Ibrahim Traoré rejette la démocratie au Burkina Faso : une nouvelle voie pour le pays ?

Le Burkina Faso dirigé par Ibrahim Traoré tourne le dos à la démocratie

Portrait d'Ibrahim Traoré en tenue militaire beige avec béret rouge

Le capitaine Ibrahim Traoré, chef de l’État du Burkina Faso depuis trois ans, a clairement affiché son rejet de la démocratie lors d’une interview diffusée sur les ondes de la télévision nationale. Dans un discours choc, il a appelé la population à « oublier » ce système politique, qu’il juge inadapté aux réalités du pays.

« Les Burkinabè doivent tourner la page de la démocratie. Ce modèle n’est pas fait pour nous », a-t-il déclaré avec fermeté. Selon lui, la démocratie, telle qu’elle est pratiquée en Afrique, serait source de divisions et de conflits plutôt que de stabilité.

Un engagement initial non tenu : la junte prolonge son mandat

En 2022, après le renversement du président civil, Ibrahim Traoré s’était engagé à restaurer l’ordre constitutionnel d’ici juillet 2024. Pourtant, à quelques semaines de cette échéance, la junte a annoncé une extension de cinq ans de son propre mandat, justifiant cette décision par la nécessité de « reconstruire l’État ».

En janvier dernier, une mesure radicale a été prise : l’interdiction de tous les partis politiques au Burkina Faso. Une décision présentée comme une étape vers une refonte totale du paysage politique, dans l’objectif affiché de mettre fin aux divisions et de favoriser une mobilisation révolutionnaire.

Une critique virulente du système démocratique et de l’Occident

Traoré a vivement critiqué les puissances occidentales, accusant leurs interventions de semer le chaos partout où elles imposent la démocratie. « Partout où elles tentent d’instaurer ce système, cela s’accompagne de violences et de souffrances », a-t-il affirmé.

Pour illustrer son propos, il a cité l’exemple de la Libye, un pays autrefois prospère sous le régime de Mouammar Kadhafi, aujourd’hui plongé dans le chaos après son renversement et l’intervention étrangère. « Regardez ce qui est arrivé à la Libye. C’est un avertissement », a-t-il insisté.

Le dirigeant burkinabè a également dressé un tableau sévère des élites politiques africaines, qu’il présente comme des « menteurs » et des « flagorneurs », incapables de servir les intérêts de leurs populations.

Un projet révolutionnaire fondé sur la souveraineté et le patriotisme

Face à l’échec supposé de la démocratie, Ibrahim Traoré a esquissé les contours d’un nouveau modèle politique. Il mise sur une approche « révolutionnaire », centrée sur la souveraineté nationale, le patriotisme et la mobilisation populaire.

Les chefs traditionnels et les structures locales joueront, selon lui, un rôle clé dans cette refonte. L’accent sera mis sur l’autonomie économique et militaire, avec une vision exigeante : travailler plus pour rattraper le retard du Burkina Faso face aux nations plus prospères.

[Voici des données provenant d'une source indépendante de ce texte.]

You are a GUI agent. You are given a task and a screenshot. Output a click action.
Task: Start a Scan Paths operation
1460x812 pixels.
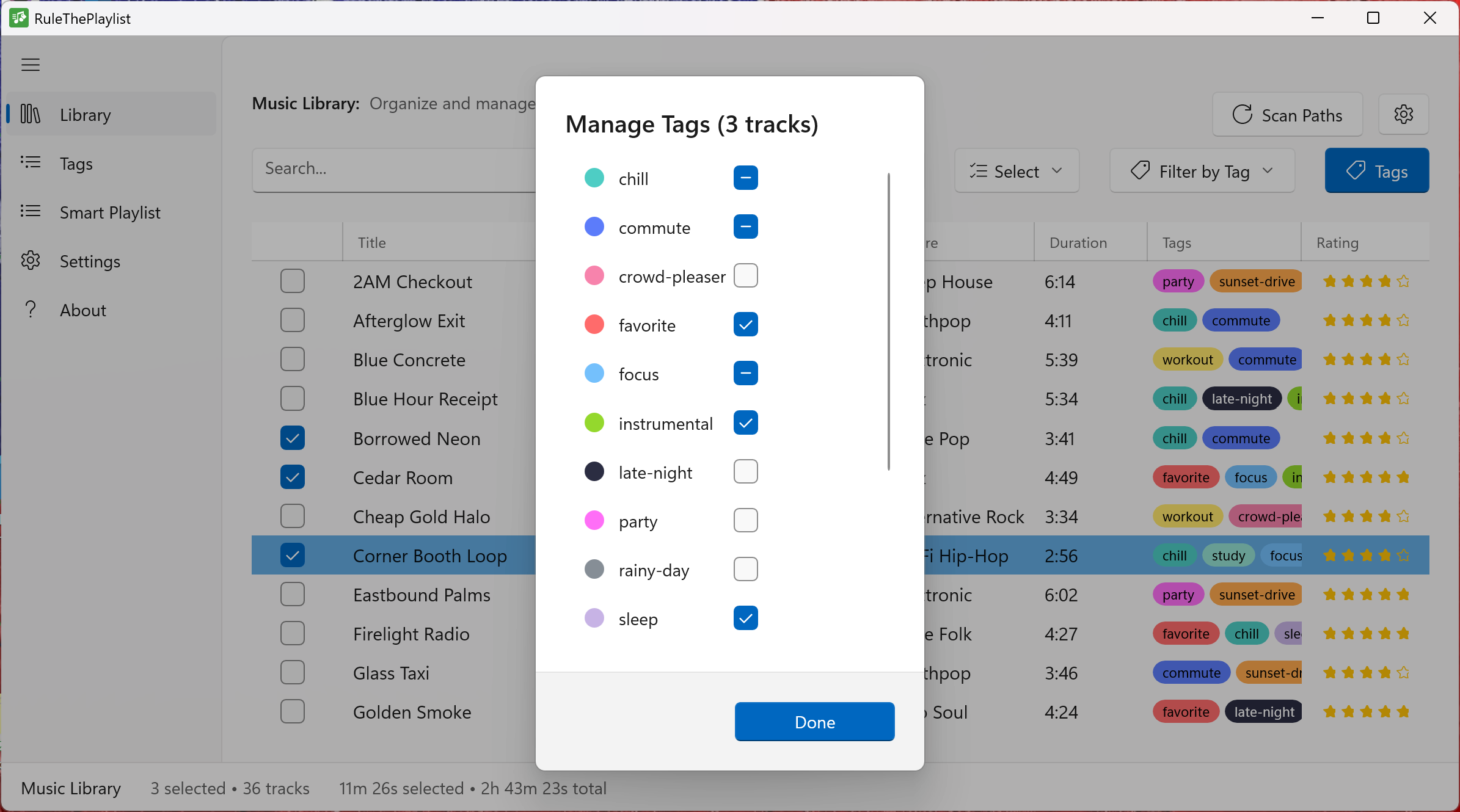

« Nous ne copions personne. Nous voulons changer radicalement la manière dont les choses fonctionnent », a-t-il martelé.

Une répression accrue et des accusations de violations des droits humains

Depuis son arrivée au pouvoir, le régime a durci sa politique répressive. L’opposition, les médias indépendants et la société civile sont régulièrement ciblés. Des détracteurs auraient même été envoyés sur les lignes de front du conflit contre les groupes islamistes pour les punir.

Un récent rapport de Human Rights Watch révèle une escalade inquiétante de la violence. Depuis 2023, plus de 1 800 civils ont été tués, dont les deux tiers seraient imputables à l’armée et aux milices pro-gouvernementales. Les groupes armés islamistes seraient responsables du tiers restant.

Un soutien continental malgré les controverses

Malgré ces critiques, Ibrahim Traoré bénéficie d’un soutien croissant en Afrique. Son discours panafricaniste et son opposition affichée à l’influence occidentale lui valent une popularité notable, notamment auprès de ceux qui aspirent à une émancipation politique et économique du continent.

Le Burkina Faso s’inscrit désormais dans une dynamique commune avec ses voisins, le Mali et le Niger. Ces trois pays ont rompu leurs collaborations militaires avec l’Occident, en particulier la France, pour se tourner vers la Russie en quête d’assistance. Pourtant, les violences liées au terrorisme islamiste persistent sans relâche dans la région.

Alors que le pays s’engage dans une voie inédite, les questions sur l’avenir du Burkina Faso et la viabilité de ce projet révolutionnaire restent entières. Une chose est sûre : sous la direction d’Ibrahim Traoré, le pays trace une trajectoire radicalement différente, loin des standards démocratiques traditionnels.